You can now start deploying baremetal nodes from OpenStack.

IV. Deploying Operating System to Baremetal

First we need to get glance images. If you plan to just use legacy bios, you are in luck, all off the images that you typically download for VMs can be also used on the baremetal (as long as they have appropriate drives for your hardware).

The general info on where to find images of different distros (including Windows) can be found here. 

If your hardware requires UEFI boot, then you could still use off the shelve images, unfortunately not all the distributions make them UEFI ready. The best ones I was able to find were from Red Hat and Canonical. For rest of them you will most likely have to build them on your own.

1. With OSP13 / TripleO the easiest way to get an image is by re-using overcloud-full.qcow2 that is both legacy and uefi ready  (as long as you include the ramdisk and kernel).

(chrisj) [stack@undercloud ~]$KERNEL_ID=$(openstack image create --file ~/images/overcloud-full.vmlinuz --public --container-format aki --disk-format aki -f value -c id overcloud-full.vmlinuz)

(chrisj) [stack@undercloud ~]$RAMDISK_ID=$(openstack image create --file ~/images/overcloud-full.initrd --public --container-format ari --disk-format ari -f value -c id overcloud-full.initrd)
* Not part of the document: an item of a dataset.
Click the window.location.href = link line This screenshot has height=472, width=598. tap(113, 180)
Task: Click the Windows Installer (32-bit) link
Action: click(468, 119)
(chrisj) [stack@undercloud ~]$ openstack image create --file ~/images/overcloud-full.qcow2 --public --container-format bare --disk-format qcow2 --property kernel_id=$KERNEL_ID --property ramdisk_id=$RAMDISK_ID rhel7-baremetal

If you need ubuntu, just get the latest one from here.

(chrisj) [stack@undercloud nfsshare]$ wget https://cloud-images.ubuntu.com/bionic/current/bionic-server-cloudimg-amd64.img

(chrisj) [stack@undercloud nfsshare]$ openstack image create --file ./bionic-server-cloudimg-amd64.img --public --container-format bare --disk-format qcow2  ubuntu-bionic

Note: No need to include ramdisk and kernel files with ubuntu image. It will work in both legacy and uefi mode.

Later in a series I am anticipating to create another post on how to create images for Ironic. In a mean time, there is a great blog post about that created by my friend Ken Savich here.

2. Create a flavor that will later point our instances to be created in appropriate aggregate groups.

(chrisj) [stack@undercloud ~]$ openstack flavor create --ram 1024 --disk 40 --vcpus 1 baremetal

Note: It is a good practice to set the ram and vcpu parameters rather low and being able to cover all of the available hardware (these parameters indicate that you need to have at least 1 cpu or 1024 of ram available on the node). In case of disk I recommend setting this up little higher in case we anticipate to deploy windows images that typically take above 20GB of disk.

Starting with Pike release we are also required to set these up:

(chrisj) [stack@undercloud ~]$ openstack flavor set baremetal --property resources:CUSTOM_BAREMETAL=1
(chrisj) [stack@undercloud ~]$ openstack flavor set baremetal --property resources:VCPU=0
(chrisj) [stack@undercloud ~]$ openstack flavor set baremetal --property resources:MEMORY_MB=0
(chrisj) [stack@undercloud ~]$ openstack flavor set baremetal --property resources:DISK_GB=0

Optional: If you are anticipating to use UEFI hardware the proper uefi capability has also need to be assigned to a flavor:

(chrisj) [stack@undercloud ~]$ openstack flavor create --ram 1024 --disk 40 --vcpus 1 --property baremetal=true --property "capabilities:boot_mode=uefi" --property "capabilities:boot_option=local" baremetal
 

2. Let’s create a host aggregate that will cover all controllers (that ultimately manage ironic nodes).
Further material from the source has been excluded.